Saved entries:
• • • • • • •

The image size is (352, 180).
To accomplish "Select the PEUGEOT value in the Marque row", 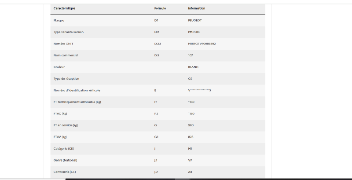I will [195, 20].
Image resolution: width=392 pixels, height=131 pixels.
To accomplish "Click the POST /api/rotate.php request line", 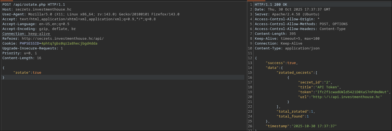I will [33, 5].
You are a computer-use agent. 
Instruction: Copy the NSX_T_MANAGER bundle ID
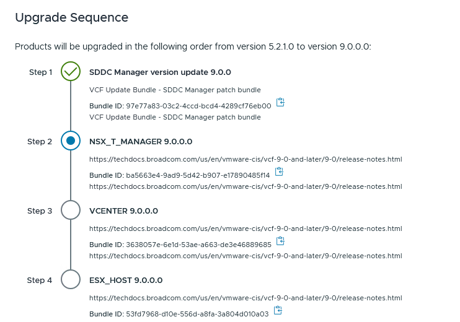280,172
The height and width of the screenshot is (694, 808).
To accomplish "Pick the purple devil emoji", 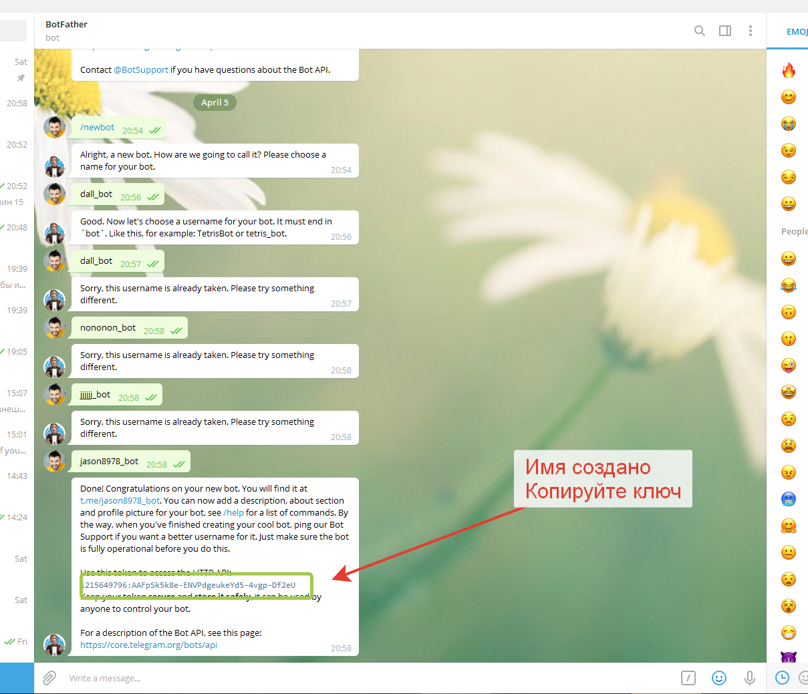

• • • • • • •

## How to complete this task
Which lines above carry the string "width"? Copy those lines.

## Written answer
Image resolution: width=392 pixels, height=131 pixels.
The height and width of the screenshot is (694, 808).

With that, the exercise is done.